→ **Zu erledigen**
Gib die Zeilen der folgenden Auflistung erneut aus und ersetze dabei überall "GUI agent" durch "UI agent". Alles andere bleibt unverändert.

→ **Übungsmaterial**
________________________________________

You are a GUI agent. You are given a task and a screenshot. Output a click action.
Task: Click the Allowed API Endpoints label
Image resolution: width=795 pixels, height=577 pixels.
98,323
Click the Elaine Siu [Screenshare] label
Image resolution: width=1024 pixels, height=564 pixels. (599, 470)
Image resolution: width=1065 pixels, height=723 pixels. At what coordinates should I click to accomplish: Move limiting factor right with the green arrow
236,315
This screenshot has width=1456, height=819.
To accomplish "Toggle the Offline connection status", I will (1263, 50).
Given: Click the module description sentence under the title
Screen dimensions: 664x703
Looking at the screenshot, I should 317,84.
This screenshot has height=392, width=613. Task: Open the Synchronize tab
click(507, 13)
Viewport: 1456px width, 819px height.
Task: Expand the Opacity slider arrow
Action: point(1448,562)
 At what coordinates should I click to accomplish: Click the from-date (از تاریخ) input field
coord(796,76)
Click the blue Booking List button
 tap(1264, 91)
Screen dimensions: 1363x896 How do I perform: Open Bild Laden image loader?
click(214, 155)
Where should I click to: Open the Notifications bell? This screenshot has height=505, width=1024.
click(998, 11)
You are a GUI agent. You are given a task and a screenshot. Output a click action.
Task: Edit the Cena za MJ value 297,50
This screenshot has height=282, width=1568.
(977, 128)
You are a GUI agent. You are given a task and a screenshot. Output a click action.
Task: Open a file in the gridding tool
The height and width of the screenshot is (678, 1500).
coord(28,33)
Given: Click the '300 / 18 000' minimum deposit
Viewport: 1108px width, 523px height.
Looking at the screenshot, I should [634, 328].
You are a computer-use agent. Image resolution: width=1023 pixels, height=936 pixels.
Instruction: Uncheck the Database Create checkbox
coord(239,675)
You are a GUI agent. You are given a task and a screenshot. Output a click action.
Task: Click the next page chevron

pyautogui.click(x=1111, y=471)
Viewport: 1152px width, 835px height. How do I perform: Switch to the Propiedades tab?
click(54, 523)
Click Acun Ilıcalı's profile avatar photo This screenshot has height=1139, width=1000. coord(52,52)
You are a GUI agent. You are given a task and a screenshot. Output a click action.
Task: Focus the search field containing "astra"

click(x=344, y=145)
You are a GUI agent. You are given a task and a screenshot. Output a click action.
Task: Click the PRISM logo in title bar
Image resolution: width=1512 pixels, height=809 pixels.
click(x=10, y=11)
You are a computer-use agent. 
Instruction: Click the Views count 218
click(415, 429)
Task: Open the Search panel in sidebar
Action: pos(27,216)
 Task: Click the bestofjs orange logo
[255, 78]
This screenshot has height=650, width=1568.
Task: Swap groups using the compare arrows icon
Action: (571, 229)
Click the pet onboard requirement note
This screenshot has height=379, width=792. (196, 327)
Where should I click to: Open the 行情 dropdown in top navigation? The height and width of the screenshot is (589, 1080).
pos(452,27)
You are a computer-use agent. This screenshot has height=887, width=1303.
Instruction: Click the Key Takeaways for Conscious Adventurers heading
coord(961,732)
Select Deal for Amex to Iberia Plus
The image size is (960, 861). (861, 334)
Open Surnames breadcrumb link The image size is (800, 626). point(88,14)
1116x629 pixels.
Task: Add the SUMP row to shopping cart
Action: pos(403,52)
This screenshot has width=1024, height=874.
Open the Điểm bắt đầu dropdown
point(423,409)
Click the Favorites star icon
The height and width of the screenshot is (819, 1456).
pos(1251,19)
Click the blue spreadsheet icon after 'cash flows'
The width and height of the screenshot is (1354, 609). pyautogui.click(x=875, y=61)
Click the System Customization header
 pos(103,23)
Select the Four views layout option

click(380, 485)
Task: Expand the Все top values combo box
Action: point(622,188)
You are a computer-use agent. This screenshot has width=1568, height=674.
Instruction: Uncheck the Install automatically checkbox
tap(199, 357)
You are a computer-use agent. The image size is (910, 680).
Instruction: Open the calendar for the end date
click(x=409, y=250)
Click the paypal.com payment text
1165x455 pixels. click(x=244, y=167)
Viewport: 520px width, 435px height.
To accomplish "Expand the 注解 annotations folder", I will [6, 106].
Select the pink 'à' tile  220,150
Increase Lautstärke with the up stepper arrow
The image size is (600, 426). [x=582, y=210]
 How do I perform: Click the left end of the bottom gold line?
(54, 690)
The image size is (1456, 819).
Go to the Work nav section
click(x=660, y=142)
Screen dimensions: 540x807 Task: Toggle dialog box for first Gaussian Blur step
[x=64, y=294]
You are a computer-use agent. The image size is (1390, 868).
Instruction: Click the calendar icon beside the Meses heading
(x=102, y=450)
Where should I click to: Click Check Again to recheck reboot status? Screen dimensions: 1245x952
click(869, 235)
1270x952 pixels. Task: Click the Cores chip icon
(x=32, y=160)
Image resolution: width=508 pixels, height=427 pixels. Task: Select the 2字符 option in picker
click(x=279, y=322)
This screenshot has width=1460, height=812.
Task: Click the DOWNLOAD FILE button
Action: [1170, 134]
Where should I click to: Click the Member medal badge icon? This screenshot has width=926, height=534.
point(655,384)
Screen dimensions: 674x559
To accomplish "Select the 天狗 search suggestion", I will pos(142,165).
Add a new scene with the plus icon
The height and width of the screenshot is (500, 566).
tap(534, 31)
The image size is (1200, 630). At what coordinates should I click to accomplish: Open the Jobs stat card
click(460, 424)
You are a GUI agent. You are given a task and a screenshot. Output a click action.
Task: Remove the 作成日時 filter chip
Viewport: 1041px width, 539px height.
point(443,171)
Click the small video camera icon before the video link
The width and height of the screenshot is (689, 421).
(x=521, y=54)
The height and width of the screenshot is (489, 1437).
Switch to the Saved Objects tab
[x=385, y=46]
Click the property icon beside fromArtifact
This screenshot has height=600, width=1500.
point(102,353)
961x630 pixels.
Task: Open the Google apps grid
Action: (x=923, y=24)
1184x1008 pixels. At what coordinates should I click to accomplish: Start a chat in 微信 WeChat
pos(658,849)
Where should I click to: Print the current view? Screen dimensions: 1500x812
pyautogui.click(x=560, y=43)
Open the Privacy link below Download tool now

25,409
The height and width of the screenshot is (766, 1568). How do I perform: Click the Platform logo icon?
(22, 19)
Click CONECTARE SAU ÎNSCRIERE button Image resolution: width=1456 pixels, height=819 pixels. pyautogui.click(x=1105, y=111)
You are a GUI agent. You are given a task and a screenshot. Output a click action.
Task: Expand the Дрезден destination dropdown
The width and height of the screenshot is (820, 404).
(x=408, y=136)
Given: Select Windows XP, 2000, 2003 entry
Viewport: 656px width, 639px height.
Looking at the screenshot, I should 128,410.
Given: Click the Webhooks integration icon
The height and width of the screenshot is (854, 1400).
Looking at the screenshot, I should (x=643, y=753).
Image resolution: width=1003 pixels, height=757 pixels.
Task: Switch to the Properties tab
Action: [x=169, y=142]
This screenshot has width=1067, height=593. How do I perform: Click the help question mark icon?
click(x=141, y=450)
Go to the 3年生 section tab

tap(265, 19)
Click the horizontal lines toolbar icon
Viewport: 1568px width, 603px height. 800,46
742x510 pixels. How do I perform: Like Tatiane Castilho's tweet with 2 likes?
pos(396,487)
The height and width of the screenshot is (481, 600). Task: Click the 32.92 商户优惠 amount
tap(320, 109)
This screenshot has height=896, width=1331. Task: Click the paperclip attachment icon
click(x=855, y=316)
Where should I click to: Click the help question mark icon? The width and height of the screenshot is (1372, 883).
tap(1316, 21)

________________________________________

→ **Richtiges Ergebnis**
You are a UI agent. You are given a task and a screenshot. Output a click action.
Task: Click the Allowed API Endpoints label
Image resolution: width=795 pixels, height=577 pixels.
98,323
Click the Elaine Siu [Screenshare] label
Image resolution: width=1024 pixels, height=564 pixels. (599, 470)
Image resolution: width=1065 pixels, height=723 pixels. At what coordinates should I click to accomplish: Move limiting factor right with the green arrow
236,315
This screenshot has width=1456, height=819.
To accomplish "Toggle the Offline connection status", I will (1263, 50).
Given: Click the module description sentence under the title
Screen dimensions: 664x703
Looking at the screenshot, I should 317,84.
This screenshot has height=392, width=613. Task: Open the Synchronize tab
click(507, 13)
Viewport: 1456px width, 819px height.
Task: Expand the Opacity slider arrow
Action: point(1448,562)
 At what coordinates should I click to accomplish: Click the from-date (از تاریخ) input field
coord(796,76)
Click the blue Booking List button
 tap(1264, 91)
Screen dimensions: 1363x896 How do I perform: Open Bild Laden image loader?
click(214, 155)
Where should I click to: Open the Notifications bell? This screenshot has height=505, width=1024.
click(998, 11)
You are a UI agent. You are given a task and a screenshot. Output a click action.
Task: Edit the Cena za MJ value 297,50
This screenshot has height=282, width=1568.
(977, 128)
You are a UI agent. You are given a task and a screenshot. Output a click action.
Task: Open a file in the gridding tool
The height and width of the screenshot is (678, 1500).
coord(28,33)
Given: Click the '300 / 18 000' minimum deposit
Viewport: 1108px width, 523px height.
Looking at the screenshot, I should [634, 328].
You are a computer-use agent. Image resolution: width=1023 pixels, height=936 pixels.
Instruction: Uncheck the Database Create checkbox
coord(239,675)
You are a UI agent. You are given a task and a screenshot. Output a click action.
Task: Click the next page chevron

pyautogui.click(x=1111, y=471)
Viewport: 1152px width, 835px height. How do I perform: Switch to the Propiedades tab?
click(54, 523)
Click Acun Ilıcalı's profile avatar photo This screenshot has height=1139, width=1000. coord(52,52)
You are a UI agent. You are given a task and a screenshot. Output a click action.
Task: Focus the search field containing "astra"

click(x=344, y=145)
You are a UI agent. You are given a task and a screenshot. Output a click action.
Task: Click the PRISM logo in title bar
Image resolution: width=1512 pixels, height=809 pixels.
click(x=10, y=11)
You are a computer-use agent. 
Instruction: Click the Views count 218
click(415, 429)
Task: Open the Search panel in sidebar
Action: pos(27,216)
 Task: Click the bestofjs orange logo
[255, 78]
This screenshot has height=650, width=1568.
Task: Swap groups using the compare arrows icon
Action: (571, 229)
Click the pet onboard requirement note
This screenshot has height=379, width=792. (196, 327)
Where should I click to: Open the 行情 dropdown in top navigation? The height and width of the screenshot is (589, 1080).
pos(452,27)
You are a computer-use agent. This screenshot has height=887, width=1303.
Instruction: Click the Key Takeaways for Conscious Adventurers heading
coord(961,732)
Select Deal for Amex to Iberia Plus
The image size is (960, 861). (861, 334)
Open Surnames breadcrumb link The image size is (800, 626). point(88,14)
1116x629 pixels.
Task: Add the SUMP row to shopping cart
Action: pos(403,52)
This screenshot has width=1024, height=874.
Open the Điểm bắt đầu dropdown
point(423,409)
Click the Favorites star icon
The height and width of the screenshot is (819, 1456).
pos(1251,19)
Click the blue spreadsheet icon after 'cash flows'
The width and height of the screenshot is (1354, 609). pyautogui.click(x=875, y=61)
Click the System Customization header
 pos(103,23)
Select the Four views layout option

click(380, 485)
Task: Expand the Все top values combo box
Action: point(622,188)
You are a computer-use agent. This screenshot has width=1568, height=674.
Instruction: Uncheck the Install automatically checkbox
tap(199, 357)
You are a computer-use agent. The image size is (910, 680).
Instruction: Open the calendar for the end date
click(x=409, y=250)
Click the paypal.com payment text
1165x455 pixels. click(x=244, y=167)
Viewport: 520px width, 435px height.
To accomplish "Expand the 注解 annotations folder", I will [6, 106].
Select the pink 'à' tile  220,150
Increase Lautstärke with the up stepper arrow
The image size is (600, 426). [x=582, y=210]
 How do I perform: Click the left end of the bottom gold line?
(54, 690)
The image size is (1456, 819).
Go to the Work nav section
click(x=660, y=142)
Screen dimensions: 540x807 Task: Toggle dialog box for first Gaussian Blur step
[x=64, y=294]
You are a computer-use agent. The image size is (1390, 868).
Instruction: Click the calendar icon beside the Meses heading
(x=102, y=450)
Where should I click to: Click Check Again to recheck reboot status? Screen dimensions: 1245x952
click(869, 235)
1270x952 pixels. Task: Click the Cores chip icon
(x=32, y=160)
Image resolution: width=508 pixels, height=427 pixels. Task: Select the 2字符 option in picker
click(x=279, y=322)
This screenshot has width=1460, height=812.
Task: Click the DOWNLOAD FILE button
Action: [1170, 134]
Where should I click to: Click the Member medal badge icon? This screenshot has width=926, height=534.
point(655,384)
Screen dimensions: 674x559
To accomplish "Select the 天狗 search suggestion", I will pos(142,165).
Add a new scene with the plus icon
The height and width of the screenshot is (500, 566).
tap(534, 31)
The image size is (1200, 630). At what coordinates should I click to accomplish: Open the Jobs stat card
click(460, 424)
You are a UI agent. You are given a task and a screenshot. Output a click action.
Task: Remove the 作成日時 filter chip
Viewport: 1041px width, 539px height.
point(443,171)
Click the small video camera icon before the video link
The width and height of the screenshot is (689, 421).
(x=521, y=54)
The height and width of the screenshot is (489, 1437).
Switch to the Saved Objects tab
[x=385, y=46]
Click the property icon beside fromArtifact
This screenshot has height=600, width=1500.
point(102,353)
961x630 pixels.
Task: Open the Google apps grid
Action: (x=923, y=24)
1184x1008 pixels. At what coordinates should I click to accomplish: Start a chat in 微信 WeChat
pos(658,849)
Where should I click to: Print the current view? Screen dimensions: 1500x812
pyautogui.click(x=560, y=43)
Open the Privacy link below Download tool now

25,409
The height and width of the screenshot is (766, 1568). How do I perform: Click the Platform logo icon?
(22, 19)
Click CONECTARE SAU ÎNSCRIERE button Image resolution: width=1456 pixels, height=819 pixels. pyautogui.click(x=1105, y=111)
You are a UI agent. You are given a task and a screenshot. Output a click action.
Task: Expand the Дрезден destination dropdown
The width and height of the screenshot is (820, 404).
(x=408, y=136)
Given: Select Windows XP, 2000, 2003 entry
Viewport: 656px width, 639px height.
Looking at the screenshot, I should 128,410.
Given: Click the Webhooks integration icon
The height and width of the screenshot is (854, 1400).
Looking at the screenshot, I should (x=643, y=753).
Image resolution: width=1003 pixels, height=757 pixels.
Task: Switch to the Properties tab
Action: [x=169, y=142]
This screenshot has width=1067, height=593. How do I perform: Click the help question mark icon?
click(x=141, y=450)
Go to the 3年生 section tab

tap(265, 19)
Click the horizontal lines toolbar icon
Viewport: 1568px width, 603px height. 800,46
742x510 pixels. How do I perform: Like Tatiane Castilho's tweet with 2 likes?
pos(396,487)
The height and width of the screenshot is (481, 600). Task: Click the 32.92 商户优惠 amount
tap(320, 109)
This screenshot has height=896, width=1331. Task: Click the paperclip attachment icon
click(x=855, y=316)
Where should I click to: Click the help question mark icon? The width and height of the screenshot is (1372, 883).
tap(1316, 21)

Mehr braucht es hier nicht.